In my presentation I elaborate on epistemic ability and two ways of modelling it in stit theory. The standard analysis relies on action types — as opposed to action tokens — and states that an agent has the epistemic ability to do something if and only if there is an action type available to her that she knows guarantees it. I will show, however, that these action types are dispensable: I will present a formalism without action types that can simulate the standard analyses of epistemic ability that rely on action types. This formalism is a standard epistemic extension of stit theory, and epistemic ability is characterised by a combination of impersonal possibility, knowledge and agency.
In light of this dispensability of action types in an epistemic setting I will finish by reflecting on whether action types might be useful for other senses of agency and ability.
(This is based on joint work with Jan Broersen, Hein Duijf, and Aldo Ramirez Abarca.)
___
Vincent Peluce, “The Perception of Time in Intuitionistic Arithmetic”
In L.E.J. Brouwer’s first act of intuitionism, the subject’s perception of time is put forth as the foundation on which arithmetic will be built. According to Brouwer, proper intuitionistic arithmetic, as with the rest of intuitionistic mathematics, is not tied to any particular formal system. When we try to axiomatically approximate an intuitionistic arithmetical system, we are faced with the problem of incorporating the subject and their perception into the axiom system itself.
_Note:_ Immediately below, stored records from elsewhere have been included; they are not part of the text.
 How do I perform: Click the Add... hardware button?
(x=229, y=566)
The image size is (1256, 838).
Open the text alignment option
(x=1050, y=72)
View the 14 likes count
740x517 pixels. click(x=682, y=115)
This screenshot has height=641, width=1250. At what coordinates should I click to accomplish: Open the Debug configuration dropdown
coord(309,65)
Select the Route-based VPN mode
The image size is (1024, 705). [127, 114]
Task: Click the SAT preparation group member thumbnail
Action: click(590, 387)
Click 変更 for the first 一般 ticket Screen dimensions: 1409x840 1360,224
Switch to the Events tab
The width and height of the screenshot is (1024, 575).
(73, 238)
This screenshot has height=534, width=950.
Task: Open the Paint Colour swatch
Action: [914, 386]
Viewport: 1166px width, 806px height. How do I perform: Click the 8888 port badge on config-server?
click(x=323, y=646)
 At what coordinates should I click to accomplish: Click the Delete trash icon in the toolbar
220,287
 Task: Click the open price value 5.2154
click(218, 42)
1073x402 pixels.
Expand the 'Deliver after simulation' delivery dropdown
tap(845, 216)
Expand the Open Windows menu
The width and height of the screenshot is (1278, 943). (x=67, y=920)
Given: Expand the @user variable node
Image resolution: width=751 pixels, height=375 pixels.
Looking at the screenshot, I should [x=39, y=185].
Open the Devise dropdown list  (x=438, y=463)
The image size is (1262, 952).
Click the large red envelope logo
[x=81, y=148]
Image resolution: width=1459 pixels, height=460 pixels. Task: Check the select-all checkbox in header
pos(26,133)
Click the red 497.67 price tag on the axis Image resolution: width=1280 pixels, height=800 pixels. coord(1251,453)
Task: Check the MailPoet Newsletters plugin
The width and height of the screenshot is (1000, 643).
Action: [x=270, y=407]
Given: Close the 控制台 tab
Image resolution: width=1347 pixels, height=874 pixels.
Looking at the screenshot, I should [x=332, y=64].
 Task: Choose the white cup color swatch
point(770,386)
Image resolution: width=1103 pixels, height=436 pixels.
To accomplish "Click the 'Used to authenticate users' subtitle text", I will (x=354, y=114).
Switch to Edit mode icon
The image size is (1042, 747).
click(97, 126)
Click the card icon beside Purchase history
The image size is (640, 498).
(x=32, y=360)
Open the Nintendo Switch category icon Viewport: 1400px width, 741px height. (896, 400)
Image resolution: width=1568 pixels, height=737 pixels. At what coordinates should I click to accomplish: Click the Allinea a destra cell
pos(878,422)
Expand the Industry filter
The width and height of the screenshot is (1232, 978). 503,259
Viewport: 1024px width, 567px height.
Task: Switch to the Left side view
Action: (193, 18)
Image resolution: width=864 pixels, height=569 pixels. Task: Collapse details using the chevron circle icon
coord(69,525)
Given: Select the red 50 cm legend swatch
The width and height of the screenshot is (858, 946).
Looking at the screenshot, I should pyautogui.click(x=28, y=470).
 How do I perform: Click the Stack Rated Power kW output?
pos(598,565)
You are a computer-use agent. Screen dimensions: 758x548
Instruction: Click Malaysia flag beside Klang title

We discuss some unsatisfactory responses to this problem and then offer a solution.
___
Lavinia Picollo, “Mathematical Internal Realism and the Problem of Determinacy” (joint work with Dan Waxman)
In recent work, Button and Walsh introduce a position they call mathematical internal realism, which, they suggest, explains how we can acquire precise and determinate mathematical concepts without performing semantic ascent (i.e. without talking about models) but rather appealing to internal categoricity results (i.e. deductive proofs within second-order logic to the effect that any structures satisfying the axioms of arithmetic/set theory are isomorphic). In this talk, we critically examine the merits of mathematical internal realism. We contend that an analogue of the challenge of acquiring mathematical concepts re-emerges without semantic ascent, in terms of the notion of determinacy, and argue that this challenge severely threatens internalism.
___
Luca Zanetti, “Abstraction and Dependence”
The notion of dependence figures prominently in the discussion of mathematical structuralism (cp. Linnebo 2007; Wigglessworth 2018), while not much attention has been paid so far to abstractionism in the philosophy of mathematics (for intro, cp. Cook 2007l Ebert & Rossberg 2016). Here I distinguish between two notions of dependence, metaphysical vis-à-vis conceptual, that are operative in the abstractionist program. I then compare two ways of formulating Hume’s Principle as a claim of grounding.
I argue that the choice between those two formulations should be determined by rhe relative order of priority between metaphysical and conceptual grounding. I finally compare abstractionism and structuralism.